At that point in the pattern, it’s not a question of if the chart will take a huge dip — only when. So how can you time it right? What are the specific topping signs to look for?

Tip #2: Be Ready to Strike on the First Red Day

When momentum stocks have several green days or even weeks in a row (preferably with ascending volume), it can be tempting to consider starting a short position. 

Sound familiar? These were my exact thoughts around trading USO puts this week.

But as we know, when trading options … timing is everything. 

So how can you decide when to buy puts?

For most stocks, a critical psychological pivot point is a new all-time high. When a stock surges into a ‘blue-sky breakout,’ as it’s sometimes called, the psychology is in the bears’ favor. 

And when a ticker has spent several days (or weeks) in a row making new highs, it’s usually time to get bearish.

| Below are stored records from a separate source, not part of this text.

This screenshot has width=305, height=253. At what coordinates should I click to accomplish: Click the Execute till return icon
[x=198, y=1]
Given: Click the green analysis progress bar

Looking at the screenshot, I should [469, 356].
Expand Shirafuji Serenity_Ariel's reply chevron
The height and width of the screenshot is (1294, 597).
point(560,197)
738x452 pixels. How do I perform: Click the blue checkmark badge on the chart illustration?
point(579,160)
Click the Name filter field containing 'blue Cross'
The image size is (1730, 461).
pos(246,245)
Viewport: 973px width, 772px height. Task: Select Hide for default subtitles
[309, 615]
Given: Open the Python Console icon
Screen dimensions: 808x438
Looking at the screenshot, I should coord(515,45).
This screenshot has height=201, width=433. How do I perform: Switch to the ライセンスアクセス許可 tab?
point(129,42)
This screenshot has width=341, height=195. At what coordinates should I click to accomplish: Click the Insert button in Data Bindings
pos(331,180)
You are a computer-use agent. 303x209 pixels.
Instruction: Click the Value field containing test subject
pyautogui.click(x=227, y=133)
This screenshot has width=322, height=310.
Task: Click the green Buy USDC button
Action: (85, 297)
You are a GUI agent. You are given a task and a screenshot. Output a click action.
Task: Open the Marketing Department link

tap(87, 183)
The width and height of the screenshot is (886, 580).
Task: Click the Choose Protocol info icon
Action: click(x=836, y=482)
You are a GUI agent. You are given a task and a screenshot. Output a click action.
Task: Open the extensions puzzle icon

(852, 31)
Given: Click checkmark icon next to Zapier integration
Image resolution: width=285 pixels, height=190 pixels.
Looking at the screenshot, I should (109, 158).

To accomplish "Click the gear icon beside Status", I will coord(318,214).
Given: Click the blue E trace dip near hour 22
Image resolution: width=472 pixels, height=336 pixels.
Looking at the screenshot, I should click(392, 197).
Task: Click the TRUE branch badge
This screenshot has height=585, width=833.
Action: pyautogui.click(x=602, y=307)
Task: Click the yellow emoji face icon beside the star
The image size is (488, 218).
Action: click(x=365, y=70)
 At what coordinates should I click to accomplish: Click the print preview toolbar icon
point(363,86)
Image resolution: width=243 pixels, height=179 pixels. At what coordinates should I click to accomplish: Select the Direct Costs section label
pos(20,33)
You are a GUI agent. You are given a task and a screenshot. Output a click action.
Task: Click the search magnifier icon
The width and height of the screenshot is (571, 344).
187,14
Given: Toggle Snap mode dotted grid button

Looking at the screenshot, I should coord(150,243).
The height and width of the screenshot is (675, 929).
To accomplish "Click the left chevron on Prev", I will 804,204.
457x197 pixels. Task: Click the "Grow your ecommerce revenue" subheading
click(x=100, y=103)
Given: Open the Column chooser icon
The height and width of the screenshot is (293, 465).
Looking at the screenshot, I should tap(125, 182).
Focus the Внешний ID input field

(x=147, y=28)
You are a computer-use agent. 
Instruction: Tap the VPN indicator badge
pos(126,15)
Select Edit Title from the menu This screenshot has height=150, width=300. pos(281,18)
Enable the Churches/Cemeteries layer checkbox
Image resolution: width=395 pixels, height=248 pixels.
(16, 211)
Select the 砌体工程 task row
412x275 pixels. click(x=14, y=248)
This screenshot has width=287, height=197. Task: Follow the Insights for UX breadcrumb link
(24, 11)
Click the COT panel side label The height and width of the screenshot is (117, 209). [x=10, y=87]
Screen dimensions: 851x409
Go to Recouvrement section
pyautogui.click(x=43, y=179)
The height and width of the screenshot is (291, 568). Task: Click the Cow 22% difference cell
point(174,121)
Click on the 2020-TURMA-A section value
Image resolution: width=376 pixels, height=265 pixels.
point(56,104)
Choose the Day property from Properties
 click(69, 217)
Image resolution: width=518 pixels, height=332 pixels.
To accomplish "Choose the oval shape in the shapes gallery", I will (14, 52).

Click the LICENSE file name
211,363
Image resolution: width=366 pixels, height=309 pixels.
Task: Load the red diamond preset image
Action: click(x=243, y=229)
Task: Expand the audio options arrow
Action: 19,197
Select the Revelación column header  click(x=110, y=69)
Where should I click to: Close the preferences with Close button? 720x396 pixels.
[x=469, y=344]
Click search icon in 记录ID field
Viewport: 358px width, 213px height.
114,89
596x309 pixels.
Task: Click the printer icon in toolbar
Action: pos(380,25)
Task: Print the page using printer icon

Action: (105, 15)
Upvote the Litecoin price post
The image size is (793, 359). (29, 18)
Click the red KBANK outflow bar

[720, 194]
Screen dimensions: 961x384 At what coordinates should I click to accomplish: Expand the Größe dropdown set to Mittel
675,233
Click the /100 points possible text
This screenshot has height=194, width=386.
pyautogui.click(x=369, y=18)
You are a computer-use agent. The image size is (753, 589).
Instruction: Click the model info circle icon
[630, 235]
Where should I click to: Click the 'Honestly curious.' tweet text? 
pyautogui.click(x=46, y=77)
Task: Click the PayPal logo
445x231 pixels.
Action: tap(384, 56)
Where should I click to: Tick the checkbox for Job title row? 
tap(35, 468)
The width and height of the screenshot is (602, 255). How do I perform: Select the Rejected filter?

Think about it…

  • There will likely be a dropoff in potential buyers as prices get further and further above the previous all-time high. 


  • No stock in the history of risk assets has ever rallied continuously with no pullback or gap fill. 


  • Bulls who have been holding the stock through a swing trade could be eyeing any nearby price target to take profits (or liquidate their entire positions).


  • Meanwhile, short sellers will be salivating at the prospect of borrowing shares at such a lofty price, ready to profit from the inevitable plummet. 

At this point, any crack in the share price will likely result in a much larger dip.

And this is exactly why I wait for the first red day pattern. 

After a long string of higher-priced closes, the first red day comes like a knife in the heart to the bulls. It’s always a crushing psychological blow — a prime strike zone for loading up on puts.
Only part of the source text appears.